Teachout manages the difficult trick of admiring the traits that made Mencken great -- his incomparable work ethic, his lively mind, his gorgeous prose style -- while being unfailingly honest about his shortcomings.

There was, as Teachout puts it so aptly, "nothing small about him, not even his flaws."

In the end, Teachout offers an assessment of Mencken that rings true: "He was to the first part of the twentieth century what Mark Twain was to the last part of the nineteenth -- the quintessential voice of American letters. Perhaps even a sage, of sorts, too, though an altogether American one, not calm and reflective but noisy as a tornado; witty and abrasive, self-confident and self-contradictory, sometimes maddening, often engaging, always inimitable."

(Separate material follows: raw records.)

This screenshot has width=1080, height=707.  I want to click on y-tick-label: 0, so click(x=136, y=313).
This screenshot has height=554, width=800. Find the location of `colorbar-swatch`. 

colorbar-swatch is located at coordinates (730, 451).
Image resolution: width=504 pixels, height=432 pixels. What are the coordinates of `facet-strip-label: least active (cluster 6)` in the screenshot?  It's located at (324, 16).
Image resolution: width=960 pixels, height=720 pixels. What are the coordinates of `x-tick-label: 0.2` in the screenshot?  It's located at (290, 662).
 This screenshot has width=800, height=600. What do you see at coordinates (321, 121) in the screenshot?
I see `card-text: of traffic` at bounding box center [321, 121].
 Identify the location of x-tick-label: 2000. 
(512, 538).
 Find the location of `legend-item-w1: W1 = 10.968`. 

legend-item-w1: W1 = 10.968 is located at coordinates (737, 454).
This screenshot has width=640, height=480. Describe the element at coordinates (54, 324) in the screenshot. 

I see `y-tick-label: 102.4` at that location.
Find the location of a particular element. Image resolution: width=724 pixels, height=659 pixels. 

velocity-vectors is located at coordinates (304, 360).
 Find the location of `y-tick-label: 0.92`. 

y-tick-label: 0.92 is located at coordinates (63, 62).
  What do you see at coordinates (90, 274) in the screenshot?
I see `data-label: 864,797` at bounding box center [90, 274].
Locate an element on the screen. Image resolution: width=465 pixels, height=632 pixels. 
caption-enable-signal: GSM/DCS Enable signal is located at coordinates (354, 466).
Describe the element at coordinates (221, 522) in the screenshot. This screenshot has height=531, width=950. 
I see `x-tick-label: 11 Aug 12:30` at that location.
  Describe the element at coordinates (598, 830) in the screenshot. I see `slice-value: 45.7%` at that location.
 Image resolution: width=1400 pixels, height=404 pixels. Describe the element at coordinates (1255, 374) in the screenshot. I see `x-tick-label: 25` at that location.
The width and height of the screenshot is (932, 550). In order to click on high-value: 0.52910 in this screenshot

This will not be the last biography of Mencken -- another is already in progress -- but Teachout has set the bar extremely high for writers who come after him. Indeed, with his penetrating insight into the man and his work, Terry Teachout may already have had the final word on H. L. Mencken.

Stephen R. Proctor is the Sun's deputy managing editor for features and sports. He has worked for The Sun for 22 years, and for his entire adult life has been a serious student of the history of this newspaper and The Sun's most famous writer.